Soils of high latitudes store approximately one-third of the global soil carbon pool. Decomposition of soil organic matter (SOM) is expected to increase in response to global warming, which is most pronounced in northern latitudes. It is, however, unclear if microorganisms are able to utilize more stable, recalcitrant C pools, when labile soil carbon pools will be depleted due to increasing temperatures. Here we report on an incubation experiment with intact soil cores of a frost-boil tundra ecosystem at three different temperatures (2 degrees C, 12 degrees C and 24 degrees C).
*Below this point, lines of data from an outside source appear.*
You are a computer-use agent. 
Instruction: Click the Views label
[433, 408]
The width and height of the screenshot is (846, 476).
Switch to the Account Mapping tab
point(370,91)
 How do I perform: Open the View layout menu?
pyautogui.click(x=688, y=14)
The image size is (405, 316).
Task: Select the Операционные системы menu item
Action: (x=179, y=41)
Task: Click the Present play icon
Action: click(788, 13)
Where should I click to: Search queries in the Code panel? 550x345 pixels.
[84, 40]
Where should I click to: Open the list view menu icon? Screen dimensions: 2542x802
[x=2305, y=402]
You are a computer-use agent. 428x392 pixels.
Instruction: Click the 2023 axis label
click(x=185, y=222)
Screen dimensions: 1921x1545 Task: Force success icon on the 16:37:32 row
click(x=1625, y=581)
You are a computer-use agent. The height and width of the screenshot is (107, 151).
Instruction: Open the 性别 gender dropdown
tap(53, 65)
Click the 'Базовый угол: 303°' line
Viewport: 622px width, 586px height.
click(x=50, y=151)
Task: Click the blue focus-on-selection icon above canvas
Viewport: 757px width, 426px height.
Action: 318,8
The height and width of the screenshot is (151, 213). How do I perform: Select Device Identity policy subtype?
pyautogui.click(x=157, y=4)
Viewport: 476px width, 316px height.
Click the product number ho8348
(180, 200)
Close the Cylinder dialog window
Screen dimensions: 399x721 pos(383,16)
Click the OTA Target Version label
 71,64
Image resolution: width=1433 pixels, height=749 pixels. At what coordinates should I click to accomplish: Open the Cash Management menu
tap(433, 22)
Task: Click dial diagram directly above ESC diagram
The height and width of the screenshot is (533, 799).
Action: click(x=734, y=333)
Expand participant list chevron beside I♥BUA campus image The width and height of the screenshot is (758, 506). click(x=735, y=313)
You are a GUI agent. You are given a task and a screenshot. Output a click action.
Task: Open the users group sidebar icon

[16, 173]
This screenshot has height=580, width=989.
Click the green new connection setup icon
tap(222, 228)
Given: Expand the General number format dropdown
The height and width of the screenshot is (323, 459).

In order to assess which fractions of the SOM are available for decomposition at various temperatures, we analyzed the isotopic signature of respired CO2 and of different SOM fractions. The delta13C values of CO2 respired were negatively correlated with temperature, indicating the utilization of SOM fractions that were depleted in 13C at higher temperatures. Chemical fractionation of SOM showed that the water-soluble fraction (presumably the most easily available substrates for microbial respiration) was most enriched in 13C, while the acid-insoluble pool (recalcitrant substrates) was most depleted in 13C. Our results therefore suggest that, at higher temperatures, recalcitrant compounds are preferentially respired by arctic microbes. When the isotopic signatures of respired CO2 of soils which had been incubated at 24 degrees C were measured at 12 degrees C, the delta13C values shifted to values found in soils incubated at 12 degrees C, indicating the reversible use of more easily available substrates. Analysis of phospholipid fatty acid profiles showed significant differences in microbial community structure at various incubation temperatures indicating that microorganisms with preference for more recalcitrant compounds establish as temperatures increase. In summary our results demonstrate that a large portion of tundra SOM is potentially mineralizable.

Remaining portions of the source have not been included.